INSTRUCTIONS FOR THE TASK -
Please return only the lines from the one showing "Flag Edward Blake's telecommuting message" to the end of the entries, keeping both ends and dropping every picture.

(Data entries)
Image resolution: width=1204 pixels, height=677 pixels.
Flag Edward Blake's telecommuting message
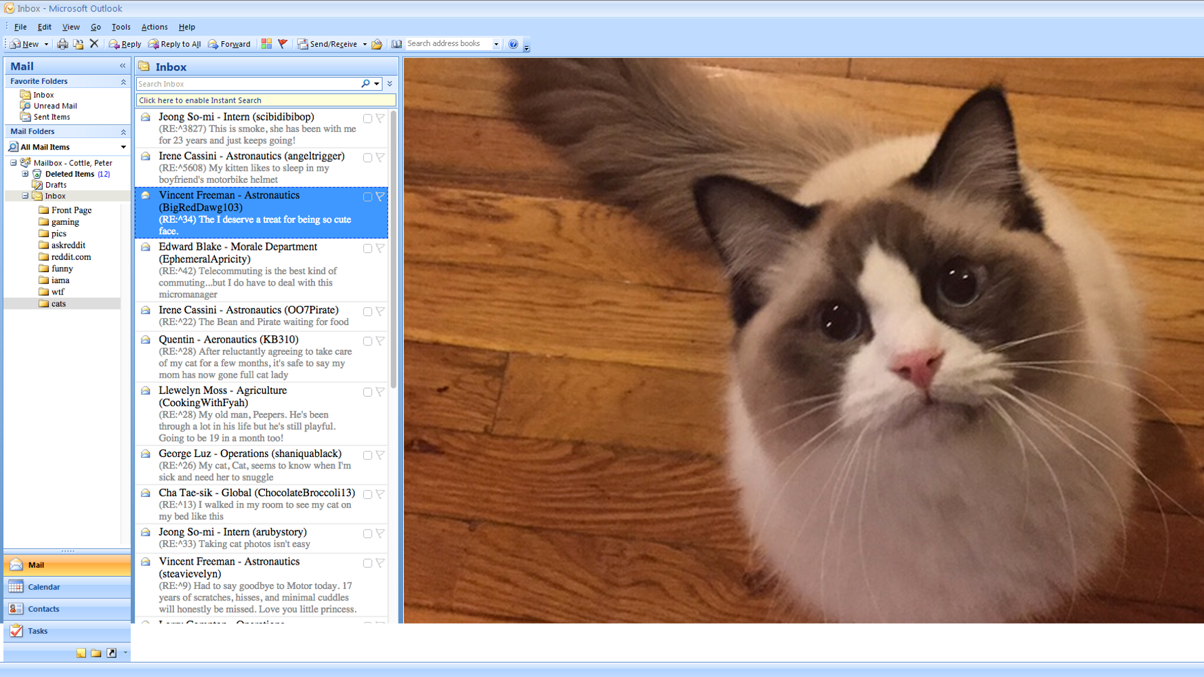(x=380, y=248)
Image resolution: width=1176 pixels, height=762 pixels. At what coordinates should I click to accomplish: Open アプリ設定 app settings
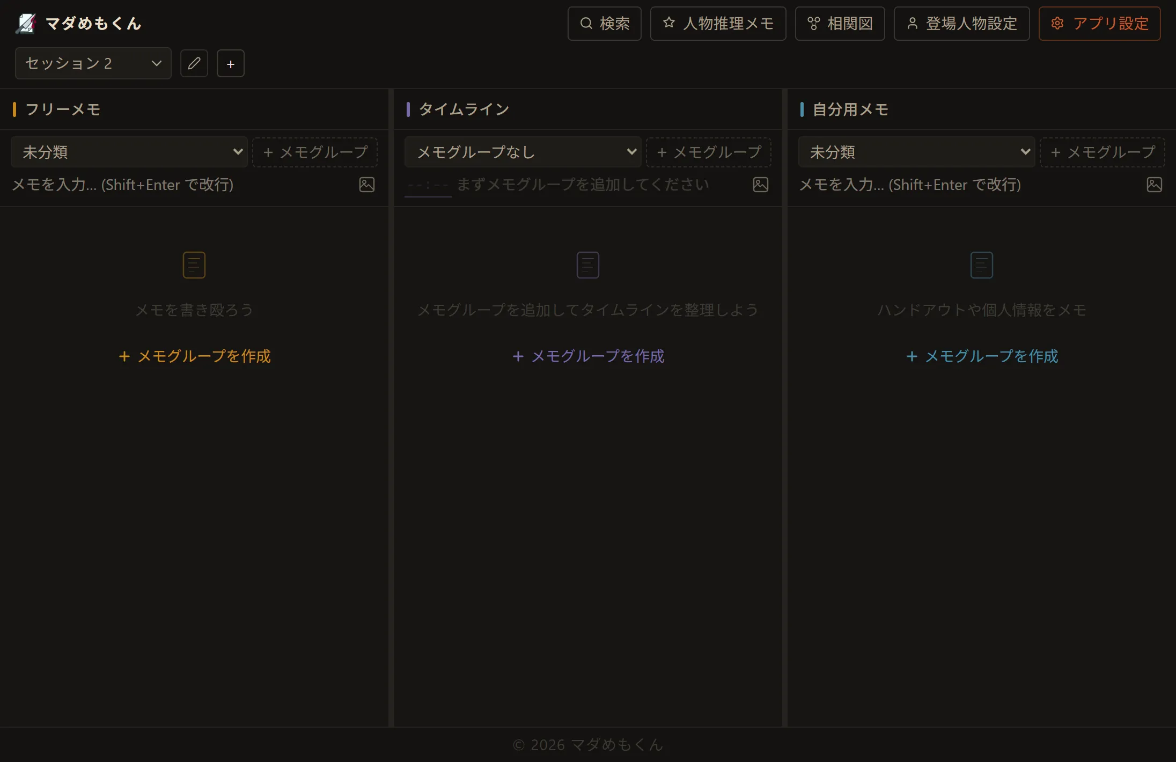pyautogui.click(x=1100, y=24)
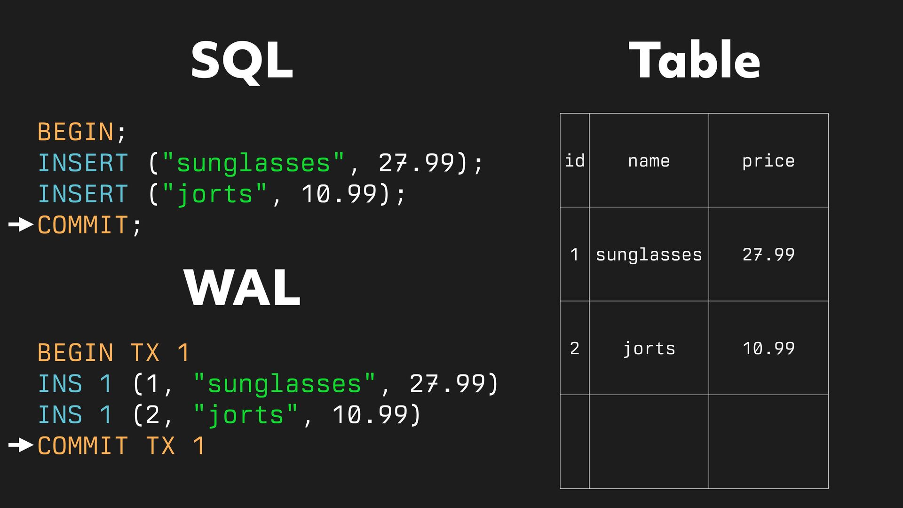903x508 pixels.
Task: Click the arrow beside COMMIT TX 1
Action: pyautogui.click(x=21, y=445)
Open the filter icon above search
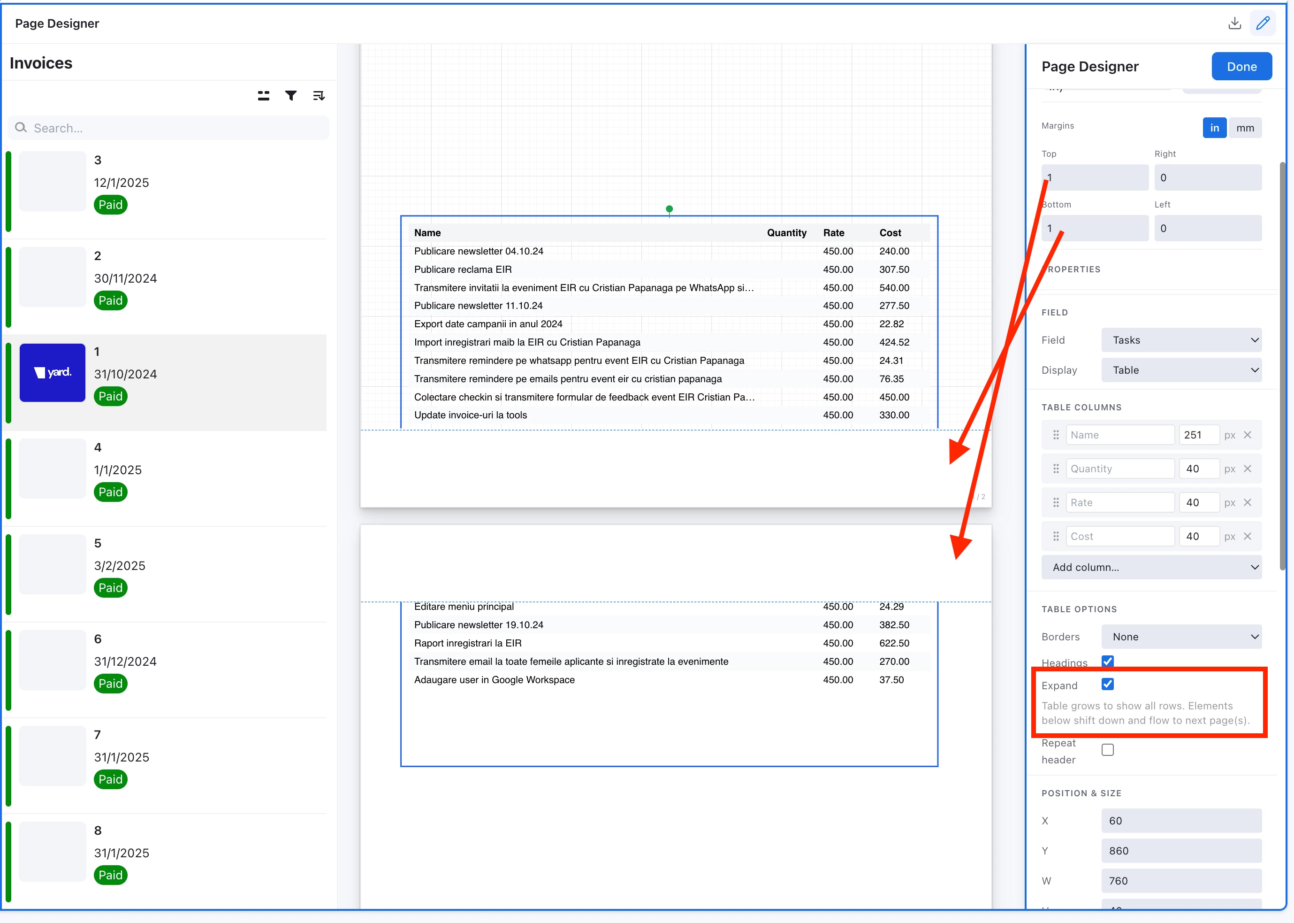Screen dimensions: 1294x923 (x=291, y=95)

WRITTEN ANSWER -
Flag Edward Blake's telecommuting message
(x=380, y=248)
Image resolution: width=1176 pixels, height=762 pixels. At what coordinates should I click to accomplish: Open アプリ設定 app settings
pyautogui.click(x=1100, y=24)
903x508 pixels.
Task: Click the arrow beside COMMIT TX 1
Action: pyautogui.click(x=21, y=445)
Open the filter icon above search
Screen dimensions: 1294x923 (x=291, y=95)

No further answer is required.